Since it had been so many years, we were really looking forward to seeing them, and expected to have a nice visit.
Well, the “nice visit” was nothing short of magical. My husband and his friend practically picked up where they left off, and we wives found kindred spirits in each other. What a gift.
The guys enjoyed reminiscing about their times as kids camping in neighbors’ yards, hiking local mountains, and riding their bikes the 2 miles between homes. It was such fun to watch and listen. And we’re all retired now, so sharing our plans and dreams around that was exciting.
I know it sounds silly and a little dramatic to say it was magical, but to reconnect with old friends at this point in our lives is pretty special. More often than not, time and life responsibilities can put a lot of distance between us, some of it never to be renegotiated.
Made me realize just how important and impactful reconnections can be.

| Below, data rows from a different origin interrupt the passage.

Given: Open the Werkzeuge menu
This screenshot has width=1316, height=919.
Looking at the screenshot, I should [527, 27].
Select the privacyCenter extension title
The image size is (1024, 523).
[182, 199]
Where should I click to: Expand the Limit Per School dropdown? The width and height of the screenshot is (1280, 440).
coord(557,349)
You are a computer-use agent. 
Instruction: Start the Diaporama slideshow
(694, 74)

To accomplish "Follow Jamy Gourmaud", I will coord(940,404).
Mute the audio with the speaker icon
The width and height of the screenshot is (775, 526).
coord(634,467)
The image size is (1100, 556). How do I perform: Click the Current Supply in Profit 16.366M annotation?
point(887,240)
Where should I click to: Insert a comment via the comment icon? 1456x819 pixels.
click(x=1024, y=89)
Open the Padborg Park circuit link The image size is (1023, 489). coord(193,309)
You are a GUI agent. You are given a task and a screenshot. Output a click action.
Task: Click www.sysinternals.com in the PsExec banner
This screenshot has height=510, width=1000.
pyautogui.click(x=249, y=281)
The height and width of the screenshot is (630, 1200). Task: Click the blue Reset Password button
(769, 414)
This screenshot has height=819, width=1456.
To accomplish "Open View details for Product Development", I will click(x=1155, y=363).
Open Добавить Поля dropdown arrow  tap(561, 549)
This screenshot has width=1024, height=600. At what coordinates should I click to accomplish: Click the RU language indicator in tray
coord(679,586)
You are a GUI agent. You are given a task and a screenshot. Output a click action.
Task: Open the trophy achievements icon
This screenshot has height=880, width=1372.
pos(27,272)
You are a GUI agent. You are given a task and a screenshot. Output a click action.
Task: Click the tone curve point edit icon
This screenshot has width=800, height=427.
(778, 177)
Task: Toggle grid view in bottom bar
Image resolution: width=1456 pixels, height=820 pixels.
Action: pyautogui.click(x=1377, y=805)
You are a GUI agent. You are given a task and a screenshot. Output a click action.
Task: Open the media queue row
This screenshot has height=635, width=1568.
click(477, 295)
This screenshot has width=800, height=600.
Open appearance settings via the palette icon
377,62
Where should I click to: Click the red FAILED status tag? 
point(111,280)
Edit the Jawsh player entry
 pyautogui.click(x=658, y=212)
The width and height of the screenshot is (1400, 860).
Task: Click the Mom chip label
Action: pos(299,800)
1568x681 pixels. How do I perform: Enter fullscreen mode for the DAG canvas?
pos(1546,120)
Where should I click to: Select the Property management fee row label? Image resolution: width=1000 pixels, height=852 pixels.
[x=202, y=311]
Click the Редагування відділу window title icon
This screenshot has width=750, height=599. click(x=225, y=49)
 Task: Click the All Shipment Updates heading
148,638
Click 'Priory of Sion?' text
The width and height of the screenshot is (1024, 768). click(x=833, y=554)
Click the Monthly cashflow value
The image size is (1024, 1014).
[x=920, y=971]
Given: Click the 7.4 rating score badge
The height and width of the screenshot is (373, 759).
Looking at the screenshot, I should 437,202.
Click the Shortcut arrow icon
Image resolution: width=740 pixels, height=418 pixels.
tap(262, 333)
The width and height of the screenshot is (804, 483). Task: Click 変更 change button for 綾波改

Childhood friends, even when the contact has been infrequent, give us a sense of home in a way. Reconnecting with people who knew you when can even help you remember some forgotten, but core parts of your self.
Because let’s face it, life can be tough on a tender, young self. Experiences – some good, some not so good, all the rules, responsibilities, wins and losses, demands and expectations change us into adults that the child we were might not recognize. It’s startling how easy it is to lose touch with who you were then, the possibilities you had, the dreams you dreamed.
Are there reconnections you’d like to make – with others or more importantly, with your younger self? Facebook and other social media have given many people a platform for reaching out into their past and finding old friends. But if that isn’t a possibility for you, how about giving a shout-out to ‘younger you’ to remember times or parts of you that should now have a voice.
If you can take the best from your childhood, combine it with all your hard-earned wisdom, and reposition it on this side of life, well, that truly would be the best connection.
Finding a bridge from the past to the present with old friends (and yourself) is like finding a bookend to hold all the chapters of your life in place. And with our seasoned perspective on life, and the freedom to play, well, it’s like recess time all over again.
I’d love to hear about any reconnections you’ve made.